Classical Robotics — Robot Learning: A Tutorial, Chapter 2

Chapter 0: The Planar Manipulator

Before we can understand why robot learning is revolutionary, we need to understand what it replaces. Every robotics course starts with the same object: a planar manipulator — a robot arm that moves in a flat 2D plane.

The SO-100 arm that LeRobot supports has 6 degrees of freedom (DOF). That's a lot of complexity. So we'll strip it down to the simplest possible case: a 2-DOF arm with two links of equal length, connected by two revolute joints. Think of it as your upper arm and forearm, but operating on a flat table.

The arm lives in two spaces simultaneously. In joint space, we describe its configuration as two angles: θ₁ (the shoulder angle) and θ₂ (the elbow angle). In task space (also called Cartesian space), we describe the position of the end-effector as (x, y) coordinates.
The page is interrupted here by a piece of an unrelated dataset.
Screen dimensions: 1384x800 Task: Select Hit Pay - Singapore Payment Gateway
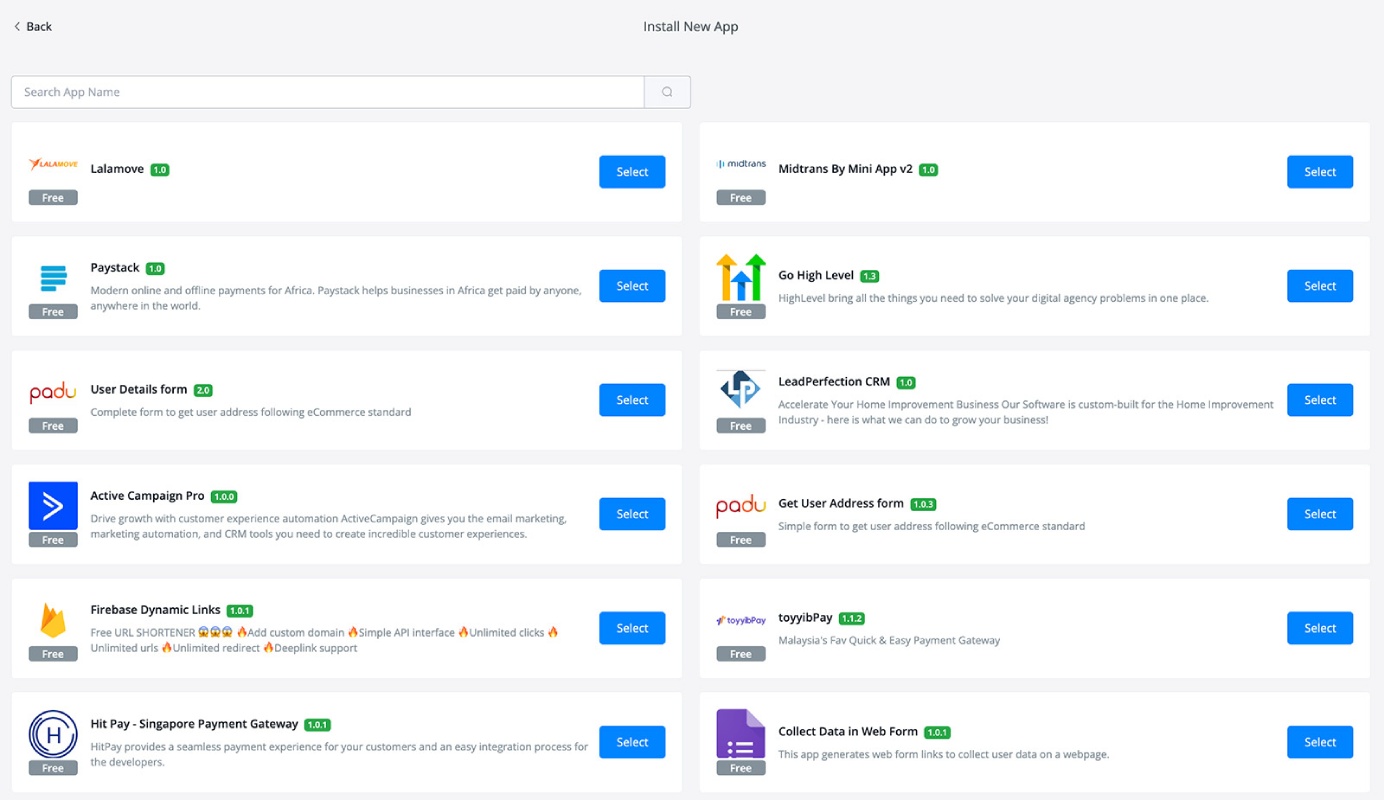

The central problem of robotics: You know where you want the hand to go (task space), but you can only command the joints (joint space). Converting between these two spaces is the entire business of kinematics.

The simulation below shows the 2-DOF arm. Drag the target (the orange circle) and watch the arm try to reach it by solving for the right joint angles. This is inverse kinematics — the hard direction. The easy direction, computing (x, y) from (θ₁, θ₂), is called forward kinematics.

Interactive 2-DOF Arm

Drag the orange target. The arm solves inverse kinematics to reach it. Gray zone = unreachable (beyond arm's total length). Link length l = 1.0 each.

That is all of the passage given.